Politics: A coming deluge of court cases over electoral laws

MEXICO - Report 30 Jan 2023 by Guillermo Valdes and Francisco González

A major showdown is shaping up over President López Obrador’s pending reforms to the country’s electoral laws. With the Senate expected in early February to put the finishing touches on what AMLO labeled his "Plan B", the stage is set for an avalanche of appeals and constitutional challenges to those measures that are likely to be presented before multiple courts.

Political parties comprising the opposition coalition, legislators, civil society organizations, specialists in electoral law and the INE have all been coordinating efforts to support one another in drafting their legal arguments and the forms that can be used by citizens, social organizations and electoral workers to file well-founded appeals to protect their rights. And the first such cases were filed with the Supreme Court January 23.

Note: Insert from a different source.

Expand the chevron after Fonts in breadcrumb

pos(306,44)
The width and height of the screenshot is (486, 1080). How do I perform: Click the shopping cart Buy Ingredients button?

The litigation is likely to play out fairly quickly, mainly because of strict statutory time limits on such cases. And although there is no date for the Supreme Court (SCJN) to issue its rulings on the appeals against the electoral reform that will soon be before it, it is expected to hand them down before the end of May; otherwise they may not have any effect on the crucial 2024 presidential elections, although even that technicality is being debated by jurists.

The fight will play out in the streets as well. The civil society organizations that called for the citizen march in defense of the INE last November have already called for a rally in the main plazas (zocalos) of Mexico City and all the other main cities this coming February 26, for the same purpose as the November protest but now under the slogan "Hands Off My Vote."

AMLO reacted just as he did to the mid November march, denouncing it as conservative, claiming it is really about defending Genaro García Luna, the former public security minister under ex-President Felipe Calderón who is currently being tried in New York, accused of working for the Sinaloa cartel. And once again, AMLO has responded by calling a rally in Mexico City’s Zocalo, this time ostensibly to celebrate his energy policy, on March 18. It seems that now the tables have turned: the opposition is beginning to dictate the president’s agenda.